Collected data entries
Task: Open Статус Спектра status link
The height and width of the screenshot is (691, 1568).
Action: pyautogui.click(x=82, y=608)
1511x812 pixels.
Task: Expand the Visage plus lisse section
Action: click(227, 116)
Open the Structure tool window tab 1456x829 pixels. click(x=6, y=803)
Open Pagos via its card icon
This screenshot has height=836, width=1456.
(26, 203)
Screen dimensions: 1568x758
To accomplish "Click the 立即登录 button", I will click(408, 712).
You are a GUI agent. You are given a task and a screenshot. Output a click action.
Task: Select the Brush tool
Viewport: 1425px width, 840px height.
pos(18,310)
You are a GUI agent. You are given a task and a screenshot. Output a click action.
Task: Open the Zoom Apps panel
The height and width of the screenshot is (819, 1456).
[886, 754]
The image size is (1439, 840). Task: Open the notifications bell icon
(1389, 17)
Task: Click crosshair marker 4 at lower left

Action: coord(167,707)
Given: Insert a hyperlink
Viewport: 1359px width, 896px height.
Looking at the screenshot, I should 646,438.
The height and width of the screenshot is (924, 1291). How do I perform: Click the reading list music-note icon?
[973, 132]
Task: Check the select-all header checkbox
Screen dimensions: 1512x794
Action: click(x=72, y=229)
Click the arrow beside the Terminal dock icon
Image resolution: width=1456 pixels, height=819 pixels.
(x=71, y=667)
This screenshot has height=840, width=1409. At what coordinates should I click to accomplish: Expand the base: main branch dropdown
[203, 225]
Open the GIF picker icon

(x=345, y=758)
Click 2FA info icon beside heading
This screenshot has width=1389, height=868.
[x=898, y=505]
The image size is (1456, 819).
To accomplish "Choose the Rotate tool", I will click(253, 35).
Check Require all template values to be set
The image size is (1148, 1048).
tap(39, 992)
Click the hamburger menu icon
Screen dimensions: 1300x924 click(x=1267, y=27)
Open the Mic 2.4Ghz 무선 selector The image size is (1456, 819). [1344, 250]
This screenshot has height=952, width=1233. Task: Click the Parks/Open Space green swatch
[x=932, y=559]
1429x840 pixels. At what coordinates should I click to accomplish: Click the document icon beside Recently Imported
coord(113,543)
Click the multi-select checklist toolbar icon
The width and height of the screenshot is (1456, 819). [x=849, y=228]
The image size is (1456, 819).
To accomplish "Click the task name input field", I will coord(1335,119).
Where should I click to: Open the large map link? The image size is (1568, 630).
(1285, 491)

TASK ITEM: Please repeat each entry. Keep every word the same.

RESULT:
Task: Open Статус Спектра status link
The height and width of the screenshot is (691, 1568).
Action: pyautogui.click(x=82, y=608)
1511x812 pixels.
Task: Expand the Visage plus lisse section
Action: click(227, 116)
Open the Structure tool window tab 1456x829 pixels. click(x=6, y=803)
Open Pagos via its card icon
This screenshot has height=836, width=1456.
(26, 203)
Screen dimensions: 1568x758
To accomplish "Click the 立即登录 button", I will click(408, 712).
You are a GUI agent. You are given a task and a screenshot. Output a click action.
Task: Select the Brush tool
Viewport: 1425px width, 840px height.
pos(18,310)
You are a GUI agent. You are given a task and a screenshot. Output a click action.
Task: Open the Zoom Apps panel
The height and width of the screenshot is (819, 1456).
[886, 754]
The image size is (1439, 840). Task: Open the notifications bell icon
(1389, 17)
Task: Click crosshair marker 4 at lower left

Action: coord(167,707)
Given: Insert a hyperlink
Viewport: 1359px width, 896px height.
Looking at the screenshot, I should 646,438.
The height and width of the screenshot is (924, 1291). How do I perform: Click the reading list music-note icon?
[973, 132]
Task: Check the select-all header checkbox
Screen dimensions: 1512x794
Action: click(x=72, y=229)
Click the arrow beside the Terminal dock icon
Image resolution: width=1456 pixels, height=819 pixels.
(x=71, y=667)
This screenshot has height=840, width=1409. At what coordinates should I click to accomplish: Expand the base: main branch dropdown
[203, 225]
Open the GIF picker icon

(x=345, y=758)
Click 2FA info icon beside heading
This screenshot has width=1389, height=868.
[x=898, y=505]
The image size is (1456, 819).
To accomplish "Choose the Rotate tool", I will click(253, 35).
Check Require all template values to be set
The image size is (1148, 1048).
tap(39, 992)
Click the hamburger menu icon
Screen dimensions: 1300x924 click(x=1267, y=27)
Open the Mic 2.4Ghz 무선 selector The image size is (1456, 819). [1344, 250]
This screenshot has height=952, width=1233. Task: Click the Parks/Open Space green swatch
[x=932, y=559]
1429x840 pixels. At what coordinates should I click to accomplish: Click the document icon beside Recently Imported
coord(113,543)
Click the multi-select checklist toolbar icon
The width and height of the screenshot is (1456, 819). [x=849, y=228]
The image size is (1456, 819).
To accomplish "Click the task name input field", I will coord(1335,119).
Where should I click to: Open the large map link? The image size is (1568, 630).
(1285, 491)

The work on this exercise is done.